How many lines in the entries below include the string "beside"? Answer with the number only.

▶ SOURCE INFORMATION
━━━━━━━━━━━━━━━━━━━━

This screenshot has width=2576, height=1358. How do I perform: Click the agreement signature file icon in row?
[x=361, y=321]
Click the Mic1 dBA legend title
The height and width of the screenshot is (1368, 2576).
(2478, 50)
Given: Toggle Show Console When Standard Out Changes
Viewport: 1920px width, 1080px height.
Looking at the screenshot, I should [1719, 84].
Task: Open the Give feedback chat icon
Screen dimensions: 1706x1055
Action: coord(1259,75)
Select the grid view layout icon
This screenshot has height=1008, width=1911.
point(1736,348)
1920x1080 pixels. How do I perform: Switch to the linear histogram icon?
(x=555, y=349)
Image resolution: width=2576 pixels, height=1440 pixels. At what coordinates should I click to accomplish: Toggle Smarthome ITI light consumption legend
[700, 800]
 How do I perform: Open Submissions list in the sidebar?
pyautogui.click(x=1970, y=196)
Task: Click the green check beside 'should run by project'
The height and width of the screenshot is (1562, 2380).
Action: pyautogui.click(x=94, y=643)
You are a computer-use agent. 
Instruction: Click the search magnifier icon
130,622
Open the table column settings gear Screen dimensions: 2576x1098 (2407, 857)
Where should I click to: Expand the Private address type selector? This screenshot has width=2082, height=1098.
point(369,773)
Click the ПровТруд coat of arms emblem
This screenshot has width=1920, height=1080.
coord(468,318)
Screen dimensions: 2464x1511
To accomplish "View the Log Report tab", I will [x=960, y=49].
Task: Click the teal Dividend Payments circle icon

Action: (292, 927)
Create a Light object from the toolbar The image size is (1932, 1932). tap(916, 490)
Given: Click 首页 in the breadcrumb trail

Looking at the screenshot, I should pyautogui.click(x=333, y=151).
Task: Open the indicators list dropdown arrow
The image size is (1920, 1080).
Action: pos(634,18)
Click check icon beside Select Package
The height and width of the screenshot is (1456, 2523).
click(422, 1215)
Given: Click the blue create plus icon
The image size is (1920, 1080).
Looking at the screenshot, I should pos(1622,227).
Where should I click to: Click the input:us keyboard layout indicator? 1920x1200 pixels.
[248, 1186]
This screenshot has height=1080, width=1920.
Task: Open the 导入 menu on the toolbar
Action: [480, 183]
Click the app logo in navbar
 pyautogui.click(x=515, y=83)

━━━━━━━━━━━━━━━━━━━━

▶ ANSWER SPACE
2